TASK DIRECTIONS:
Each line of the data below that includes the string "Subbética" must be copied.

[SOURCE RECORDS — start]

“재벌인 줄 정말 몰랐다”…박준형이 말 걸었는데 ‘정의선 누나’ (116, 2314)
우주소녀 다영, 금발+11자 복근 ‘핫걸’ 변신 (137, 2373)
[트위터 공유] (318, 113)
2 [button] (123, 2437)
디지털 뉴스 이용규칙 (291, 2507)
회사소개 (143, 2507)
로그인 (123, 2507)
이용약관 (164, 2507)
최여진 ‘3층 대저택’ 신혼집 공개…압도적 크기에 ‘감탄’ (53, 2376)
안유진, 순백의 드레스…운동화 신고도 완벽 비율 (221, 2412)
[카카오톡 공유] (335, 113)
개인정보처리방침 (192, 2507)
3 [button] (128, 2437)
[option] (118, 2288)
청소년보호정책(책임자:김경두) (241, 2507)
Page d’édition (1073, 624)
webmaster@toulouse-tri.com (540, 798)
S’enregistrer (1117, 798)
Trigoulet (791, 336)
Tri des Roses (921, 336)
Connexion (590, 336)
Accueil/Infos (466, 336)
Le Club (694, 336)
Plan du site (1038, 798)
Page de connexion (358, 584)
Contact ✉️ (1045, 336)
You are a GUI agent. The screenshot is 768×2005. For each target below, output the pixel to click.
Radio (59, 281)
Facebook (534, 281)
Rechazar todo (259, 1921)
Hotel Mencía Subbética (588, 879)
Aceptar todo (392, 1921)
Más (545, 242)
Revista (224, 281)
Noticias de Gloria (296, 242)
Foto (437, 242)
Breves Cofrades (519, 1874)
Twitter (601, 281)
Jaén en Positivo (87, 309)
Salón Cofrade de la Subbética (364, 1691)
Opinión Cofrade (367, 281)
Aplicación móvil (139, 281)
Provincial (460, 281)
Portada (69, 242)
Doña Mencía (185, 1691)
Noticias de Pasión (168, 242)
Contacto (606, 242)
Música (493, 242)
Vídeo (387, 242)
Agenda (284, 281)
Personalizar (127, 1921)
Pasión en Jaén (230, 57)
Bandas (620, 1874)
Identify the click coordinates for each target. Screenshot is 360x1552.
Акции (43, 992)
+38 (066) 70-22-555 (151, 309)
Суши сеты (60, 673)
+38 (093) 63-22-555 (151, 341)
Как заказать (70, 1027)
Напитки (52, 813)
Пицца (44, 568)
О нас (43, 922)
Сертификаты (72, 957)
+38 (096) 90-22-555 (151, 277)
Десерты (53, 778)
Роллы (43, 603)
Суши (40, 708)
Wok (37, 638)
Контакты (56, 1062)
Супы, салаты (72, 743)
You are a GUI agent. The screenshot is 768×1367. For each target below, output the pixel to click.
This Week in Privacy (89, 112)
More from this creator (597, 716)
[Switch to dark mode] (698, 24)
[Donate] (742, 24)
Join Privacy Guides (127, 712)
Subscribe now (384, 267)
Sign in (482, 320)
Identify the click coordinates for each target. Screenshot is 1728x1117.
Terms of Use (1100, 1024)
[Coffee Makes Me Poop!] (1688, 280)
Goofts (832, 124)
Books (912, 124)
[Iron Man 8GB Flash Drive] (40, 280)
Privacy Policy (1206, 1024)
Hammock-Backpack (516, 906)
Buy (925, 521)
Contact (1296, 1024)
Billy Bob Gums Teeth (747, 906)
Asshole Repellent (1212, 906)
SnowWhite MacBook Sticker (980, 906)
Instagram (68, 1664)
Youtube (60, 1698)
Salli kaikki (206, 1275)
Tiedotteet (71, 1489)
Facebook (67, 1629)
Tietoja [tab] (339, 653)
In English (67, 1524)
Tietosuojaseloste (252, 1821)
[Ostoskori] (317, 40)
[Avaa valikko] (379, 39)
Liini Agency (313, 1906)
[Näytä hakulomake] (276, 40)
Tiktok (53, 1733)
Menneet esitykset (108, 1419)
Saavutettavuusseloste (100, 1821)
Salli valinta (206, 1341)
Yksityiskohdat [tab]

[SOURCE RECORDS — finish]

RESPONSE AREA:
Hotel Mencía Subbética (588, 879)
Salón Cofrade de la Subbética (364, 1691)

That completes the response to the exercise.